**WORK REQUEST**
Every line of the data is to be transcribed as it stands.

**SOURCE DATA**

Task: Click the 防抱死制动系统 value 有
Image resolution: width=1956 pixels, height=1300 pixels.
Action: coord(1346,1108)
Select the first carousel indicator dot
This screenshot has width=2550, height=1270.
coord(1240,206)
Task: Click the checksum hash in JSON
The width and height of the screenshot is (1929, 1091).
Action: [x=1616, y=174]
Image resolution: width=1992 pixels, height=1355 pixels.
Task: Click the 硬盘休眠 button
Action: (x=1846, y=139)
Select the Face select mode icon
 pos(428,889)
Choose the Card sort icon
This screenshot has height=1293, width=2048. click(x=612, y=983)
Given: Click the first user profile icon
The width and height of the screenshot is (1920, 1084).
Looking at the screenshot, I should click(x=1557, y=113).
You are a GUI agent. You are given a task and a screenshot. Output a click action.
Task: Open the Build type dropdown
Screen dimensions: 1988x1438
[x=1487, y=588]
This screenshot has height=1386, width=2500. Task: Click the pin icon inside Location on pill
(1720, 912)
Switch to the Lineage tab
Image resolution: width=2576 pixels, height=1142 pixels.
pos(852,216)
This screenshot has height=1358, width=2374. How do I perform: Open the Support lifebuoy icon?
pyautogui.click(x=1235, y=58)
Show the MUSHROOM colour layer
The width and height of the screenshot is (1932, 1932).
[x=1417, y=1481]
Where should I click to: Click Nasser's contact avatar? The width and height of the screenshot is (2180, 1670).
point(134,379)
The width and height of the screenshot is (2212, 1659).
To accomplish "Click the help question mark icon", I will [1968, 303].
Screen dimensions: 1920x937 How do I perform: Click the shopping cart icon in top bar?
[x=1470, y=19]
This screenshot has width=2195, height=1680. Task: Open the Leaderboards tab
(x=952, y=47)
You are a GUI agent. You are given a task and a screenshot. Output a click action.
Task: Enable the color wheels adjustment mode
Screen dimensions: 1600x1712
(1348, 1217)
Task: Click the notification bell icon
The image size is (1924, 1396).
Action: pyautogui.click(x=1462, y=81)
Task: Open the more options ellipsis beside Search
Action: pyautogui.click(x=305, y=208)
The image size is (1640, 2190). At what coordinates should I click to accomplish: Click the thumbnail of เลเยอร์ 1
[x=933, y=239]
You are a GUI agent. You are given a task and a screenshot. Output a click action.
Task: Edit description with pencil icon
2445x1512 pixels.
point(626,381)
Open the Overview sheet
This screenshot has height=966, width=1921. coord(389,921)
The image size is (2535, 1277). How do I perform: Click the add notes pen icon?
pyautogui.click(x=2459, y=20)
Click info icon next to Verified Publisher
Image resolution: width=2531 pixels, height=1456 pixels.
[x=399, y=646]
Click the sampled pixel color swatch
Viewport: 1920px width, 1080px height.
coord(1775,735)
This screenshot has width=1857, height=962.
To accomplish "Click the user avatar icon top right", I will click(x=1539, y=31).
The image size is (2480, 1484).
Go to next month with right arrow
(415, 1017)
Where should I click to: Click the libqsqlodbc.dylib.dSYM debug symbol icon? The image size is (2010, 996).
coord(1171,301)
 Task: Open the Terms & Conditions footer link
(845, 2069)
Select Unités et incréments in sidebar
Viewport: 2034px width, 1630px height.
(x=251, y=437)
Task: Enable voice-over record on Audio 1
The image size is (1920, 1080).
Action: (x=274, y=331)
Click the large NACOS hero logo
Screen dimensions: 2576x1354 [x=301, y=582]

**RESULT OF THE EXERCISE**
Task: Click the 防抱死制动系统 value 有
Image resolution: width=1956 pixels, height=1300 pixels.
Action: coord(1346,1108)
Select the first carousel indicator dot
This screenshot has width=2550, height=1270.
coord(1240,206)
Task: Click the checksum hash in JSON
The width and height of the screenshot is (1929, 1091).
Action: [x=1616, y=174]
Image resolution: width=1992 pixels, height=1355 pixels.
Task: Click the 硬盘休眠 button
Action: (x=1846, y=139)
Select the Face select mode icon
 pos(428,889)
Choose the Card sort icon
This screenshot has height=1293, width=2048. click(x=612, y=983)
Given: Click the first user profile icon
The width and height of the screenshot is (1920, 1084).
Looking at the screenshot, I should click(x=1557, y=113).
You are a GUI agent. You are given a task and a screenshot. Output a click action.
Task: Open the Build type dropdown
Screen dimensions: 1988x1438
[x=1487, y=588]
This screenshot has height=1386, width=2500. Task: Click the pin icon inside Location on pill
(1720, 912)
Switch to the Lineage tab
Image resolution: width=2576 pixels, height=1142 pixels.
pos(852,216)
This screenshot has height=1358, width=2374. How do I perform: Open the Support lifebuoy icon?
pyautogui.click(x=1235, y=58)
Show the MUSHROOM colour layer
The width and height of the screenshot is (1932, 1932).
[x=1417, y=1481]
Where should I click to: Click Nasser's contact avatar? The width and height of the screenshot is (2180, 1670).
point(134,379)
The width and height of the screenshot is (2212, 1659).
To accomplish "Click the help question mark icon", I will [1968, 303].
Screen dimensions: 1920x937 How do I perform: Click the shopping cart icon in top bar?
[x=1470, y=19]
This screenshot has width=2195, height=1680. Task: Open the Leaderboards tab
(x=952, y=47)
You are a GUI agent. You are given a task and a screenshot. Output a click action.
Task: Enable the color wheels adjustment mode
Screen dimensions: 1600x1712
(1348, 1217)
Task: Click the notification bell icon
The image size is (1924, 1396).
Action: pyautogui.click(x=1462, y=81)
Task: Open the more options ellipsis beside Search
Action: pyautogui.click(x=305, y=208)
The image size is (1640, 2190). At what coordinates should I click to accomplish: Click the thumbnail of เลเยอร์ 1
[x=933, y=239]
You are a GUI agent. You are given a task and a screenshot. Output a click action.
Task: Edit description with pencil icon
2445x1512 pixels.
point(626,381)
Open the Overview sheet
This screenshot has height=966, width=1921. coord(389,921)
The image size is (2535, 1277). How do I perform: Click the add notes pen icon?
pyautogui.click(x=2459, y=20)
Click info icon next to Verified Publisher
Image resolution: width=2531 pixels, height=1456 pixels.
[x=399, y=646]
Click the sampled pixel color swatch
Viewport: 1920px width, 1080px height.
coord(1775,735)
This screenshot has width=1857, height=962.
To accomplish "Click the user avatar icon top right", I will click(x=1539, y=31).
The image size is (2480, 1484).
Go to next month with right arrow
(415, 1017)
Where should I click to: Click the libqsqlodbc.dylib.dSYM debug symbol icon? The image size is (2010, 996).
coord(1171,301)
 Task: Open the Terms & Conditions footer link
(845, 2069)
Select Unités et incréments in sidebar
Viewport: 2034px width, 1630px height.
(x=251, y=437)
Task: Enable voice-over record on Audio 1
The image size is (1920, 1080).
Action: (x=274, y=331)
Click the large NACOS hero logo
Screen dimensions: 2576x1354 [x=301, y=582]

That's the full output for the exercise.